--- Extract provided ---
------------------------------------------------------------

AudriusButkevicius · May 21, 2019, 5:07pm

I don’t think this is a Lockheed Martin project where we have to have a design document.

How it works is constantly changing and maintaining a document like this would kill contributor time.

Sure, we should roughly sketch out a few things (a paragraph each), how discovery, relays, scanning, pulling works, but not some sort of “what if” scenarios, as those are unbounded.

Best way to understand how things work in opensource is to read the code.

Sure, enterprise architwats want pretty UML which they assume will teach them everything they need to know, but we don’t have a pack of interns doing nothing that we could throw this task to.

cwg · May 21, 2019, 8:08pm

Thanks for the quick reply! The two blog posts are very informative, I didn’t find them on my own before. Perhaps it would be a good idea to link them (the first one should be enough, since it’s a series) from https://docs.syncthing.net/ for example.

------------------------------------------------------------

--- Record set ---
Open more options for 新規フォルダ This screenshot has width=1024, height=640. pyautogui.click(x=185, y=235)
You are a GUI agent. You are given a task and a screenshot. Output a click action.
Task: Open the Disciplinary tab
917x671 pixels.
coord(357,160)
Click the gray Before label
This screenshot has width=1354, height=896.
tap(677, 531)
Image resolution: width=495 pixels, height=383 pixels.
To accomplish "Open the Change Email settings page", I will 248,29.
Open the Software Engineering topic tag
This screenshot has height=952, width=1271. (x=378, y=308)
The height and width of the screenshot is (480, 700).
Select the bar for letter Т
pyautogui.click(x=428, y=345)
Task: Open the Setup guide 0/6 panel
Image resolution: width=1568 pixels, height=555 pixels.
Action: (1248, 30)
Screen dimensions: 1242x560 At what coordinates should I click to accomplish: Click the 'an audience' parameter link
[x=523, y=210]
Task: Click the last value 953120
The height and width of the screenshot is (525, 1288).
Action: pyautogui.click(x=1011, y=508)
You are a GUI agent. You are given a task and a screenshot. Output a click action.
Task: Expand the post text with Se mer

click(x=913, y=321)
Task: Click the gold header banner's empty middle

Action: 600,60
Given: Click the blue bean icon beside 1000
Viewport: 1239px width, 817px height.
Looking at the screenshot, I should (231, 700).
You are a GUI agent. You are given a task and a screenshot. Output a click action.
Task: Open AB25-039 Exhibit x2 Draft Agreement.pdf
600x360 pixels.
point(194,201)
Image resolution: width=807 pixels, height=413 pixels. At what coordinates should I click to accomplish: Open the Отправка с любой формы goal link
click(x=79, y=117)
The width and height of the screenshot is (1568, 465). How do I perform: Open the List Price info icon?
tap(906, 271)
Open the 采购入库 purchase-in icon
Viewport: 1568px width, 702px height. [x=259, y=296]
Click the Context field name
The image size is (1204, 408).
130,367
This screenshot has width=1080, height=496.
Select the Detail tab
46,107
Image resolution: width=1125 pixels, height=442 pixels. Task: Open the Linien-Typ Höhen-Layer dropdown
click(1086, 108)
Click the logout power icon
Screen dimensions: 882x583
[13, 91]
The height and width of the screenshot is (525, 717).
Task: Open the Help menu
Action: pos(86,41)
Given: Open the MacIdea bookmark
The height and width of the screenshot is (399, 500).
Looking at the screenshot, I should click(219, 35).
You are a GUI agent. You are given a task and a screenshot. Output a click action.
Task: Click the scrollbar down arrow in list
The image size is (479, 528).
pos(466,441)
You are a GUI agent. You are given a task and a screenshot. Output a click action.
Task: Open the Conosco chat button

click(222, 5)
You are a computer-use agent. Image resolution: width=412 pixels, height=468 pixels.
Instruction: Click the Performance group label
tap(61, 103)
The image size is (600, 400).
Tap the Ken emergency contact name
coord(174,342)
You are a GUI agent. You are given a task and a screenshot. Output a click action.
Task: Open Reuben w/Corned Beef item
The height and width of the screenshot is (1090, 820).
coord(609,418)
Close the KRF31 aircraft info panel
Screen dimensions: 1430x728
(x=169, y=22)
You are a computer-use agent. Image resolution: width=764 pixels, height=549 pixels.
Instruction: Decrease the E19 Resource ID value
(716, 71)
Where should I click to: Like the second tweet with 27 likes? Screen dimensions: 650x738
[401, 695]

------------------------------------------------------------

--- Aim of the task ---
Reproduce the forum thread about Syncthing documentation word for word, from "Sure, we should" to "https://docs.syncthing.net/ for example.".

--- Solution ---
Sure, we should roughly sketch out a few things (a paragraph each), how discovery, relays, scanning, pulling works, but not some sort of “what if” scenarios, as those are unbounded.

Best way to understand how things work in opensource is to read the code.

Sure, enterprise architwats want pretty UML which they assume will teach them everything they need to know, but we don’t have a pack of interns doing nothing that we could throw this task to.

cwg · May 21, 2019, 8:08pm

Thanks for the quick reply! The two blog posts are very informative, I didn’t find them on my own before. Perhaps it would be a good idea to link them (the first one should be enough, since it’s a series) from https://docs.syncthing.net/ for example.